Generally, the “meanings” of a family businesses fall into four primary categories:

  1. Drive economic growth for future generations.With this forward-looking perspective usually comes a desire for higher absolute returns and a willingness to accept more risk.  For these families, the ideal mix of capital budgeting decisions is likely tilted more toward the types of transformational capital budgeting decisions that have low degrees of familiarity and predictability.

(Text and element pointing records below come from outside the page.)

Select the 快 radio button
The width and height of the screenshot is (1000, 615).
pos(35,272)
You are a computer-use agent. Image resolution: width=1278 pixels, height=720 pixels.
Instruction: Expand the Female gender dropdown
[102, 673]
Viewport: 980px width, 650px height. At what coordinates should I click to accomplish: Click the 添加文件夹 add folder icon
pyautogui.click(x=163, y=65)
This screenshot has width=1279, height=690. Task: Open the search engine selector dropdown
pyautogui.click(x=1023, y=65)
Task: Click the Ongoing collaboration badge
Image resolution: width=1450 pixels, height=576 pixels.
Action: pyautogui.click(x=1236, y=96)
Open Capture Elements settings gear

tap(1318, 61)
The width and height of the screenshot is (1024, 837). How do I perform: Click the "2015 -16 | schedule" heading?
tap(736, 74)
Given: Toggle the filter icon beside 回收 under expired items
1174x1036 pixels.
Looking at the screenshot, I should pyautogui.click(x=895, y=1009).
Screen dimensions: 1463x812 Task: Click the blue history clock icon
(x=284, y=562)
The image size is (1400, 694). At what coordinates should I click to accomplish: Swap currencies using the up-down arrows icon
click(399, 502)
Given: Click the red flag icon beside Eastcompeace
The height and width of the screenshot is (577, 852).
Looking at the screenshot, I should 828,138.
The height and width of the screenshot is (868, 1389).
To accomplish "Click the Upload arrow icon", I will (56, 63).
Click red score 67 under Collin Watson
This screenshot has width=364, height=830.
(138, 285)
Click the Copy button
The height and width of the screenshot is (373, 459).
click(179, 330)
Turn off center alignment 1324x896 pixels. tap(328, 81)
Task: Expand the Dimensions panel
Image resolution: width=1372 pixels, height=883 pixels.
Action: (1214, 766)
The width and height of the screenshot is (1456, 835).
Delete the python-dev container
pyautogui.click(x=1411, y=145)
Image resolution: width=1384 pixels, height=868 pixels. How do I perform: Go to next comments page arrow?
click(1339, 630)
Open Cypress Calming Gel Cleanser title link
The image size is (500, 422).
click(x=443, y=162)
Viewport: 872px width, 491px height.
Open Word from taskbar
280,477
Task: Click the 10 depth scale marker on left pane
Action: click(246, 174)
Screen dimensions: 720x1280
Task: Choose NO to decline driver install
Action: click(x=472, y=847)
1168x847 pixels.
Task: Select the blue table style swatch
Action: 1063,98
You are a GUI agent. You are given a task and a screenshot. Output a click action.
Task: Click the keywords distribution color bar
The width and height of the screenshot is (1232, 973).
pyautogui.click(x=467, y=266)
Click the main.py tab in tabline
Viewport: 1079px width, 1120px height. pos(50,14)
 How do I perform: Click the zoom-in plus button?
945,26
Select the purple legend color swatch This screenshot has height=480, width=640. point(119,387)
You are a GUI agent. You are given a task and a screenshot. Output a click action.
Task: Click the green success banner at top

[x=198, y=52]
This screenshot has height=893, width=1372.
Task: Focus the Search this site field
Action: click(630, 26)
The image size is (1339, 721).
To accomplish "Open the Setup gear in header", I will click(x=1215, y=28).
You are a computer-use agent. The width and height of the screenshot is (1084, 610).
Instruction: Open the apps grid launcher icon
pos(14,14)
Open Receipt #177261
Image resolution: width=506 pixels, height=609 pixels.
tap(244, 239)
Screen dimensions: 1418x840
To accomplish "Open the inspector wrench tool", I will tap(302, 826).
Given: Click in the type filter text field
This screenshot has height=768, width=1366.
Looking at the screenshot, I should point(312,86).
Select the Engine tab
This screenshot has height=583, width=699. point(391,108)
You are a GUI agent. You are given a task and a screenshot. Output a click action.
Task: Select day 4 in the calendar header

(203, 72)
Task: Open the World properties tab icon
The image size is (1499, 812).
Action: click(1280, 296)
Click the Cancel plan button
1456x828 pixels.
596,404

  2. Preserve the family’s capital. A prominent concern for these families is that all their economic eggs are in a single basket, so they want to build a stout fence around that basket.  As a result, they will be best served by focusing on capital budgeting decisions that have a high degree of familiarity and predictability.
  3. Maximize the harvest to enable family shareholders to diversify. In response to the “single basket” problem, some family businesses focus on maximizing the harvest from the family business to allow family shareholders to store some eggs in different, uncorrelated baskets. These families may be more willing to accept risk once an acceptable number of other baskets have been filled. Making a large volume of “easy” capital budgeting decisions that serve only to increase the size of the existing basket is not a suitable meta-capital budgeting strategy for these families.
  4. Maintain a lifestyle. The primary concern for these families is maintaining the current level of real, per capita distributions. Depending on the biological growth of the family, doing so is likely to require making some capital budgeting decisions that are either less familiar or have less predictable outcomes.

Identifying and understanding the meaning of your family business can be an integral first step to making cohesive strategic finance decisions. Such alignment and consensus regarding the meaning of the family business can prevent shareholder disputes that can potentially lead to resentment, conflict, and litigation.